Medics in the U.S. will use the futuristic-sounding technique to buy themselves time to save knife and gunshot wound victims whose injuries would normally prove fatal. Surgeons at UPMC Presbyterian Hospital, in Pittsburgh, will cool down the patients so their blood cells need less oxygen to survive.

While the body is in this state, the team will work to fix the ‘structural problems’ caused by a blade or a bullet.

The trial will take place later this month and the surgeons are already on call at the hospital, primed for when a suitable patient arrives, New Scientist reports. The procedure – which has been likened to what happened to Hans Solo in the Star Wars movie – will see all of the patients’ blood being replaced with cold saline solution, meaning their bodies will quickly cool to 10C and almost all cellular activity will stop.

‘We are suspending life, but we don’t like to call it suspended animation because it sounds like science fiction,’ Samuel Tisherman, a surgeon at the hospital, told New Scientist.

‘So we call it emergency preservation and resuscitation.’

Peter Rhee at the University of Arizona added: ‘If a patient comes to us two hours after dying you can’t bring them back to life.

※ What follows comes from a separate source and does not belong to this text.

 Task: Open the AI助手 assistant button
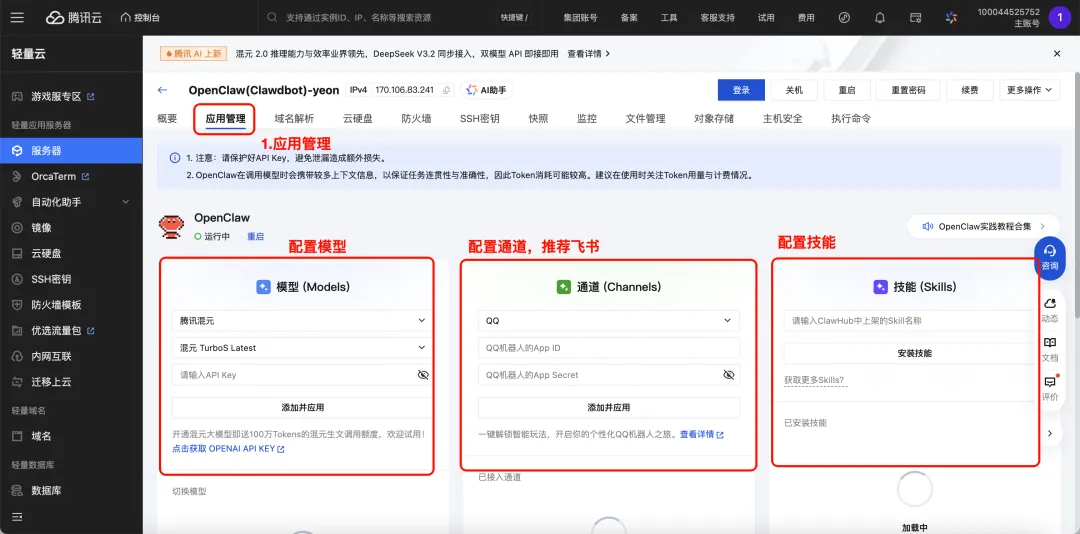pyautogui.click(x=486, y=90)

‘But if they’re dying and you suspend them, you have a chance to bring them back after their structural problems have been fixed.’
It has long been known that there are benefits to cooling the bodies of some severely injured people.

When the body is at its normal temperature, cells need a strong supply of oxygen, meaning that if the heart stops beating, the person will die rapidly.

However, if the body temperature has been reduced, less oxygen is required, buying doctors time to save the patient.

Previously, cooling of a body has been used during some operations but this involves circulating the blood through a cooling system. However, doctors will need the right patient. It will have to be someone whose heart has stopped as a result of an injury and who cannot be successful revived using traditional techniques. Their body temperature will be reduced in just 15 minutes, they will temporarily have no blood in their system and they will not be breathing or have any brain activity. Technically, they will be dead. The doctors hope that the patients will then revive naturally but if they do not then they will be resuscitated.